§ Written task:
Write out, character for character, the lines from the one containing "coordinates (49, 205)." through the one containing "Looking at the image, I should click on (50, 300).", both included, and nothing else.

§ Data records:
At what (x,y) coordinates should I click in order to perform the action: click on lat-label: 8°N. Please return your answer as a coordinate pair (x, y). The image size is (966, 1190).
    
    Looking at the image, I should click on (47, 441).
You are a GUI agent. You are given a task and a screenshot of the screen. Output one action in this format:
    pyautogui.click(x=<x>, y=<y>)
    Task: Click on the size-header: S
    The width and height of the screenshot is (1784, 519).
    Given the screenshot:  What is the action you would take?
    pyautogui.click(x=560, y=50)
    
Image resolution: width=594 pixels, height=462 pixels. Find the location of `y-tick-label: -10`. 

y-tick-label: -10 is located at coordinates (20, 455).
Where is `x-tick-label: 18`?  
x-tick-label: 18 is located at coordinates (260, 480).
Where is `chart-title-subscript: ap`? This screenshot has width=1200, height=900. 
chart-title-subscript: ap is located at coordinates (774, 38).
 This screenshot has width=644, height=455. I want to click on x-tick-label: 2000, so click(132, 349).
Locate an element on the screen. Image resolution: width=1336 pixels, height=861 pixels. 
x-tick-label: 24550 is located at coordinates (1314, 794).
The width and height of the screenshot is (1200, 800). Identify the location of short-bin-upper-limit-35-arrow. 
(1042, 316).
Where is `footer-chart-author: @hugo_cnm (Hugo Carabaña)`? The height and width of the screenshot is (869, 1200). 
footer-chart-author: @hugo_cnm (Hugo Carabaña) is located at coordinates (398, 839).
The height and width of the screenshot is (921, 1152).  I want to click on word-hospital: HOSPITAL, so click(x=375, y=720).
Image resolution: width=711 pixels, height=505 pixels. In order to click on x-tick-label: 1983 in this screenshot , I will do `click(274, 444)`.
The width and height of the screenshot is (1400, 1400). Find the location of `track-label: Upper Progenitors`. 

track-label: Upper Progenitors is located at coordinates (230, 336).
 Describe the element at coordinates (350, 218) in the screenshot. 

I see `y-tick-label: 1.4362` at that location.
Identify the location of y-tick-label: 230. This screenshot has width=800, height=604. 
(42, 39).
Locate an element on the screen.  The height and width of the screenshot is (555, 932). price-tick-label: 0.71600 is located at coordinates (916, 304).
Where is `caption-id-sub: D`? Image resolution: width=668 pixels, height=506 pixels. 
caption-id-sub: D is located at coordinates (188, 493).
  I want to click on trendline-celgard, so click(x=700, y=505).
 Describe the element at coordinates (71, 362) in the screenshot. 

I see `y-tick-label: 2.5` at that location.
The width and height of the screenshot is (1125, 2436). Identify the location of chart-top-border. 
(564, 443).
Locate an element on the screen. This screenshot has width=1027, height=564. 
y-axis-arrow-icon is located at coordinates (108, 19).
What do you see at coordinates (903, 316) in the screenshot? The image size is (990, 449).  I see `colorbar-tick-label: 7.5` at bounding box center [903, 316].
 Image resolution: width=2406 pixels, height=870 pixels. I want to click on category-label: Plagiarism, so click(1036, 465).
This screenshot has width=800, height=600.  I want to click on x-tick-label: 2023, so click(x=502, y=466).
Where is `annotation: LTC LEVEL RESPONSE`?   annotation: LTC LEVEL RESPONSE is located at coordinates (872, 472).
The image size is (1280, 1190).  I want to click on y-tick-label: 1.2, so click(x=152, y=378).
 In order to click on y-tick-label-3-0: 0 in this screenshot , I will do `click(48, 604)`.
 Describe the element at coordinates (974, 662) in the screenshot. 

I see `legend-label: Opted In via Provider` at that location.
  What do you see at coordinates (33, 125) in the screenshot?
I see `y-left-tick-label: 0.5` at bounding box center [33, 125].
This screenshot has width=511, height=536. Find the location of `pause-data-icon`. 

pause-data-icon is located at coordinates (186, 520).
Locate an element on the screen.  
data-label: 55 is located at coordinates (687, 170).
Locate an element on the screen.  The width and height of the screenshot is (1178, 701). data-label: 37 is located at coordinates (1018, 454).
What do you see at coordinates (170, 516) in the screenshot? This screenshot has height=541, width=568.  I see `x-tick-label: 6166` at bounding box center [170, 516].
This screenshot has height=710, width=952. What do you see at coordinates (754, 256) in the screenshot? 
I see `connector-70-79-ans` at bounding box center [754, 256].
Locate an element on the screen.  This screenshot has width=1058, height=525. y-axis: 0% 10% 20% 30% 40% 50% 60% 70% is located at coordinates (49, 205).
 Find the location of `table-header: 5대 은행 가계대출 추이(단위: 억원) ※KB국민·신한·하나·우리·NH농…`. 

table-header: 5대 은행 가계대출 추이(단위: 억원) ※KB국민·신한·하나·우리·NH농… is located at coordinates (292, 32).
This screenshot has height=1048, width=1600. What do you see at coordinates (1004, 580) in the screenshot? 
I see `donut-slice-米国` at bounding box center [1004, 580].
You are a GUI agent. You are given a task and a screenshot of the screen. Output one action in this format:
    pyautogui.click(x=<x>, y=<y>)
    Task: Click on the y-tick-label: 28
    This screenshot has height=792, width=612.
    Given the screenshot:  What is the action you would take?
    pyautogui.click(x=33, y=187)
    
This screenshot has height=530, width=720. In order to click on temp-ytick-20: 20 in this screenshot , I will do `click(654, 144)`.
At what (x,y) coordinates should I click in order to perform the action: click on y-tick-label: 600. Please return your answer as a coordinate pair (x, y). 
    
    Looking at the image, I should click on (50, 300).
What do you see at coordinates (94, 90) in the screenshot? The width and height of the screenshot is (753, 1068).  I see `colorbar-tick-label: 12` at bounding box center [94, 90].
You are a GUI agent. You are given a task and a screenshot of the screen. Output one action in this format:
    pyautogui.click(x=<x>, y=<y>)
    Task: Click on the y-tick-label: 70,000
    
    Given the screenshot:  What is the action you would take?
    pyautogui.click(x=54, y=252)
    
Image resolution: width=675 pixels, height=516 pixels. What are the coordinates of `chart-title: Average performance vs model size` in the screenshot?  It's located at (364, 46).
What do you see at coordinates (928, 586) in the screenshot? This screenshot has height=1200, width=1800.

§ Response for this exercise:
Locate an element on the screen.  This screenshot has width=1058, height=525. y-axis: 0% 10% 20% 30% 40% 50% 60% 70% is located at coordinates (49, 205).
 Find the location of `table-header: 5대 은행 가계대출 추이(단위: 억원) ※KB국민·신한·하나·우리·NH농…`. 

table-header: 5대 은행 가계대출 추이(단위: 억원) ※KB국민·신한·하나·우리·NH농… is located at coordinates (292, 32).
This screenshot has height=1048, width=1600. What do you see at coordinates (1004, 580) in the screenshot? 
I see `donut-slice-米国` at bounding box center [1004, 580].
You are a GUI agent. You are given a task and a screenshot of the screen. Output one action in this format:
    pyautogui.click(x=<x>, y=<y>)
    Task: Click on the y-tick-label: 28
    This screenshot has height=792, width=612.
    Given the screenshot:  What is the action you would take?
    pyautogui.click(x=33, y=187)
    
This screenshot has height=530, width=720. In order to click on temp-ytick-20: 20 in this screenshot , I will do `click(654, 144)`.
At what (x,y) coordinates should I click in order to perform the action: click on y-tick-label: 600. Please return your answer as a coordinate pair (x, y). 
    
    Looking at the image, I should click on (50, 300).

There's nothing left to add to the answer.